Concurrent GC is somewhat non-trival as the mutator (i.e. the program you write) can delete references to objects from an area of the heap that has not been examined by the GC and introduce references to those same objects in an area that has been examined. This means those objects will be reclaimed since the GC never saw them.

To cope with this the mutator is modified at compile/run time to inform the GC of object updates that could lead to this situation.

During compaction of any sort, the first time an object is encountered that is to be moved it is copied somewhere else and the old copy's header is overwritten with it's forwarding address. Every time the GC encounters a reference to the old object, it re-writes the reference to the old object with it's new location (conveniently located in the old copy's header).

> Is it possible that a reference value is a pointer to a reference "object" which contains the pointer to data, which needs to be updated?

Look up something called 'Brook's style forwarding pointer', it is essentially what you've described.

Thanks; upvoted! I think I'm beginning to appreciate that concurrent marking is tougher than I thought; specifically, I can see how it can be hard to prove an object is unreachable. So I imagine the marking side is where the difficulties are.

Your explanation for compaction makes perfect sense. Of course, this won't work trivially concurrently. Only if you stop the world can you complete examination of the entire live heap and know you've updated all references to the moved object and can collect the original space.

> I can see how it can be hard to prove an object is unreachable.

The difficulty with concurrent GC is not to prove an object is unreachable but to prove is likely to be reachable. For instance Yusa-type (or snapshot-at-the-beginning) concurrent collectors have a tendency keep dead objects alive. This 'floating garbage' is a small price to pay for a fairly simple correctness proof of never dropping a reachable object.

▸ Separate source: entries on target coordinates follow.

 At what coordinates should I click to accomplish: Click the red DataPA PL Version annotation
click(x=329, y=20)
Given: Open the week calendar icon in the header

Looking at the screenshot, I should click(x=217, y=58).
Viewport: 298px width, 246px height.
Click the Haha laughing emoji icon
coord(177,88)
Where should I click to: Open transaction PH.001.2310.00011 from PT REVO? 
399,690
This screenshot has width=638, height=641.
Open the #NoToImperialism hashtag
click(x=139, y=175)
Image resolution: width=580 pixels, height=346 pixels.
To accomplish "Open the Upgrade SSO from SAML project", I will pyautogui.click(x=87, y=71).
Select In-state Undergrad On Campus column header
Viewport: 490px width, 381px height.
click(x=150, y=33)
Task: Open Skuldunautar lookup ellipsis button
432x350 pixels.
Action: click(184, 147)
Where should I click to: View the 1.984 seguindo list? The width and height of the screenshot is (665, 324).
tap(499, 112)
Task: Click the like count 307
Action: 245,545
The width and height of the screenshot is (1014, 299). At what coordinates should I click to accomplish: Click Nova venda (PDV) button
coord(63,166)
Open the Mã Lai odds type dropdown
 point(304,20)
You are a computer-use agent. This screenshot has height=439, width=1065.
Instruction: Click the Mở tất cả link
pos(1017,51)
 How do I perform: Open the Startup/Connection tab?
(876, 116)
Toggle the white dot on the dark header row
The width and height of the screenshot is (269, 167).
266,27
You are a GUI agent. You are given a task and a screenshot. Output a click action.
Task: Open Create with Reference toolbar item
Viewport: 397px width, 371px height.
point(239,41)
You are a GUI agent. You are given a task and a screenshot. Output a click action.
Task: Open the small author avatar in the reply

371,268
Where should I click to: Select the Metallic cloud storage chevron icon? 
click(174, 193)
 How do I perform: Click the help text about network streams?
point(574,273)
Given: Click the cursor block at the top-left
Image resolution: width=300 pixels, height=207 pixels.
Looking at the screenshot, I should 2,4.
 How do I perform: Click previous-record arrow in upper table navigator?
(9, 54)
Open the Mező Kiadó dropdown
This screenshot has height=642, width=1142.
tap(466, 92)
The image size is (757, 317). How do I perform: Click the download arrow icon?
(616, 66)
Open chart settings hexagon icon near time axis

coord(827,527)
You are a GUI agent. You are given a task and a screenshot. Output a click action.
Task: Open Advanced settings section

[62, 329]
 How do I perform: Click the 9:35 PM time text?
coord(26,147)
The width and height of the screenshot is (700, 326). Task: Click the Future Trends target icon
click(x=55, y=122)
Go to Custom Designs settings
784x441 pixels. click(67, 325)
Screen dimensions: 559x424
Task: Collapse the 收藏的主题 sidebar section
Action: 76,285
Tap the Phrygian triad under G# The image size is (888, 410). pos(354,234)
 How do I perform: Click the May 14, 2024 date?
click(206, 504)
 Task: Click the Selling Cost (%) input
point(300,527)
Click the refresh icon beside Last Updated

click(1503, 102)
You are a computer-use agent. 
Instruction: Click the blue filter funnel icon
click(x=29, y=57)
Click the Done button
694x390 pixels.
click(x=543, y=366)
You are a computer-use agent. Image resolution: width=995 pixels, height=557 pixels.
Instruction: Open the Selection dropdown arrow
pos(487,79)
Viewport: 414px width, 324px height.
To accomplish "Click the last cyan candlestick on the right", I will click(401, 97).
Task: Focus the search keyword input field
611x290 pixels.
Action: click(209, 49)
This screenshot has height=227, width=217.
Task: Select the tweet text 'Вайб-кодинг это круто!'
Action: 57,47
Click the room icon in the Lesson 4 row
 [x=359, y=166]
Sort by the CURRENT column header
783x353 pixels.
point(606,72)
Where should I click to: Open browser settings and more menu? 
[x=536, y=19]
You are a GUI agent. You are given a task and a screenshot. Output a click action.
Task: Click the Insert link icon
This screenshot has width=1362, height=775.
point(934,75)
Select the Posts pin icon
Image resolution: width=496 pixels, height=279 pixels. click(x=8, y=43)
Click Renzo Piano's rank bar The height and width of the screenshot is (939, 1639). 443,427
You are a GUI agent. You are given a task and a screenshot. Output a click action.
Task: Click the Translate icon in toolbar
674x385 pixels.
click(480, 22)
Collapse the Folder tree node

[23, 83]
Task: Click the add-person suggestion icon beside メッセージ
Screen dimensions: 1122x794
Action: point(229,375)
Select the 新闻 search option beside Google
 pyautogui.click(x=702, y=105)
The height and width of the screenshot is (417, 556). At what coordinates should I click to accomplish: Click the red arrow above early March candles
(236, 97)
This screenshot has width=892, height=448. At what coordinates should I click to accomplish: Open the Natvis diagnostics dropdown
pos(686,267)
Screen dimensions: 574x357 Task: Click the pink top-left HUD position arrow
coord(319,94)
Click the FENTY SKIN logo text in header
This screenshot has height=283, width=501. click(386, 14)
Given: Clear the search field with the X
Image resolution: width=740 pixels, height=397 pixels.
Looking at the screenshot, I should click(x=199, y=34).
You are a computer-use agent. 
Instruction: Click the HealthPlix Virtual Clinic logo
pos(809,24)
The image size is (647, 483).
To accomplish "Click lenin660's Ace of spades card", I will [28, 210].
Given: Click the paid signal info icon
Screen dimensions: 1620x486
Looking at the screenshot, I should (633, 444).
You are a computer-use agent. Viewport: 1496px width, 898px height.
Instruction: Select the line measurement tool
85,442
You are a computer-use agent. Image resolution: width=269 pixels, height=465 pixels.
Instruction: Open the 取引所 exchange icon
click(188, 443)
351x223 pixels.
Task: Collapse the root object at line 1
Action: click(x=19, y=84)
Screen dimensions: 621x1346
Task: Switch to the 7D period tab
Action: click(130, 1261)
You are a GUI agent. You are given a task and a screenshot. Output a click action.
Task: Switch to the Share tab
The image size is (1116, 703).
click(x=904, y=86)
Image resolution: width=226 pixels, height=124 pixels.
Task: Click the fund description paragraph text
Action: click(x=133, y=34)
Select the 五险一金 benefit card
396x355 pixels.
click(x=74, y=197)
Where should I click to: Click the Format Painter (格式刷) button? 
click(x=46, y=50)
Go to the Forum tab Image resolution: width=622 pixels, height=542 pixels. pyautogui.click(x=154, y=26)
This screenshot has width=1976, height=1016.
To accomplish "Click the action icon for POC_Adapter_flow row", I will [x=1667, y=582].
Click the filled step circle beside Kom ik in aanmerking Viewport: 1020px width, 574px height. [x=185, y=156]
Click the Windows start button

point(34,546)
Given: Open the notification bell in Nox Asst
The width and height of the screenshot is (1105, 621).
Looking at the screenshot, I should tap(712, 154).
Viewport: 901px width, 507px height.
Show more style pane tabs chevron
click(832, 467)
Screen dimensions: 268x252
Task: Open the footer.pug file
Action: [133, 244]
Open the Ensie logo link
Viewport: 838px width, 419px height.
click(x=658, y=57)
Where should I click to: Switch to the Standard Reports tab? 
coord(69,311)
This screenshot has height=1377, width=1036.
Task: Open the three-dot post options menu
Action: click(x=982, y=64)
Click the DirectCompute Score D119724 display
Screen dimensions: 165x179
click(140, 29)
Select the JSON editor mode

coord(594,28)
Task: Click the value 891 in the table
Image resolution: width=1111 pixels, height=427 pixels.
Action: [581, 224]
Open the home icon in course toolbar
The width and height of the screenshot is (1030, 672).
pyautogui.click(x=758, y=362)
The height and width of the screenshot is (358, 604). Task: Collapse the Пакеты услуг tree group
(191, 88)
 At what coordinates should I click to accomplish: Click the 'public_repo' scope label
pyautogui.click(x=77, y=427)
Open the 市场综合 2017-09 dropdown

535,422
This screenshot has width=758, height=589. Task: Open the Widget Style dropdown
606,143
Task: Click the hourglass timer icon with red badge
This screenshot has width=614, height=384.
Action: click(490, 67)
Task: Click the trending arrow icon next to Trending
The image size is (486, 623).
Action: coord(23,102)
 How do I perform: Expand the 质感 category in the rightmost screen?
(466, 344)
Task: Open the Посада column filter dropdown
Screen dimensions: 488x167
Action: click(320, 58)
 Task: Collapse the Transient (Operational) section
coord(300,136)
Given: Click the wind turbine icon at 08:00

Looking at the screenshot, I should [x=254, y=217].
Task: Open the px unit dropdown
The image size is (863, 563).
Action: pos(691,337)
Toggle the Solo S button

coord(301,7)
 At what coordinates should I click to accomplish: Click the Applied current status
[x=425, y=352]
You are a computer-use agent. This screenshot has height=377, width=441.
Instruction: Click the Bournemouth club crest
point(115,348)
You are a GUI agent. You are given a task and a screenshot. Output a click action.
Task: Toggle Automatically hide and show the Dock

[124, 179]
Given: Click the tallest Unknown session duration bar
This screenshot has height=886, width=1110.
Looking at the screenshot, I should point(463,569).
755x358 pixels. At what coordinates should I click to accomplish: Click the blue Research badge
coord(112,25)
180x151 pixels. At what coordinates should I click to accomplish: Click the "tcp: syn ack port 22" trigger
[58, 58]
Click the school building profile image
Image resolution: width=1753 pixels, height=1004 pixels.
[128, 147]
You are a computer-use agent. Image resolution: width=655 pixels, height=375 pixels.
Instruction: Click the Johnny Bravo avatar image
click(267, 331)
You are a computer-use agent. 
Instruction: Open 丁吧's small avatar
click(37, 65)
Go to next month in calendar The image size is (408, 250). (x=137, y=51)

It's no harm for a GC to keep some dead objects alive but dropping something reachable is completely unacceptable.

> Of course, this won't work trivially concurrently. Only if you stop the world [..] can collect the original space.

Yes, moving objects concurrently requires some serious thinking to get right. Sun's G1 collector does this by recording the location of pointer updates that point into regions which are to be compacted. This pushes the pause times down to the length of time to move objects and update references to them.

If you're real serious about moving objects concurrently, see "A Study of Concurrent Real-Time Garbage Collectors", Pizlo et al, 2008.